Федор Казаков витийствовал. А Томочка, Тамара Михайловна, старушка с седыми буклями, молчала. Порой мне казалось, что и она далеко не все понимала в происходящем. Но ей было легче: Томочка знала, где кончается актер и начинается муж. Я был) лишен этого преимущества, хотя и не завидовал Томочке: одно дело — смотреть спектакль в театре и совсем другое — жить в спектакле. Томочке приходилось жить. И Лирочке когда-то тоже, думал я, следя за эволюциями Казакова, который снова начал бегать по комнате и кричать…
А Тамара Михайловна молчала.
Томочка, Тамара Михайловна, старушка с седыми буклями. В юности она тоже стремилась на сцену, но не вышло из нее ни инженю, ни великой трагической актрисы. Родилась Лирочка. В сороковом году родилась Лирочка-Велирочка. А в сорок первом началась война, и театр в Заозерске перестал функционировать. Муж ушел на фронт, а Тамара Михайловна выучилась стучать на машинке. И так и стучала до пенсии, до седины в буклях, и под этот стук умирали в ней и Дездемона, и Мария Стюарт, умирали не воплощенные, не открытые, не сыгранные.

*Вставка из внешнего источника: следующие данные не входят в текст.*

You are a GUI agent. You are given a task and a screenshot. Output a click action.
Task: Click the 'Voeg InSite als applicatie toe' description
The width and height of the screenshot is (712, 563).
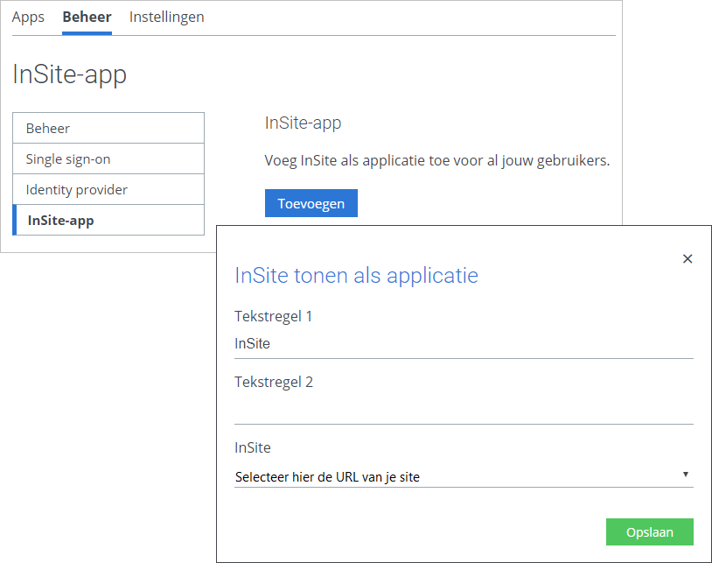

Так думал я, так мне казалось. Может быть, я неправильно думал, может, все обстояло не так, может, все было проще — без вздохов, сожалений и слез. Но когда Тамара Михайловна была Томочкой, ей очень хотелось сыграть Дездемону. Об этом она сказала сама, сказала, когда я рассматривал афиши, которыми были обклеены стены гостиной. Афиш было много, они назойливо мельтешили в глазах, они вызывали внутренний протест, потому что они превращали стены жилья в некое подобие забора; они кричали, кричали каждая о своем, мешали, противоречили, отрицали друг друга, спорили друг с другом. И в то же время эта красочная разноголосица сплеталась в некий рисунок, всматриваясь в который внимательный наблюдатель мог бы увидеть много интересного. Я уже не говорю о том, что в афишах, как в зеркале, отражалась история нашего городского театра. Любопытно было бы проследить, например, за тем, как из года в год менялся репертуар. Но так как я не был театроведом, то я этой целью не задавался. Я просто смотрел, смотрел и слушал, что мне говорила Тамара Михайловна. Мне пришлось с полчаса слушать ее и глядеть на афиши, потому что самого Казакова не было дома, когда я пришел; а мне нужен был он или по крайней мере я думал, что именно он нужен мне. Я так и сказал Тамаре Михайловне, и она повела меня в гостиную и стала показывать афиши и говорить о театре, о своих несбывшихся желаниях, о Дездемоне, которую ей когда-то хотелось сыграть, но сыграла Дездемону не она, а какая-то Надеждина.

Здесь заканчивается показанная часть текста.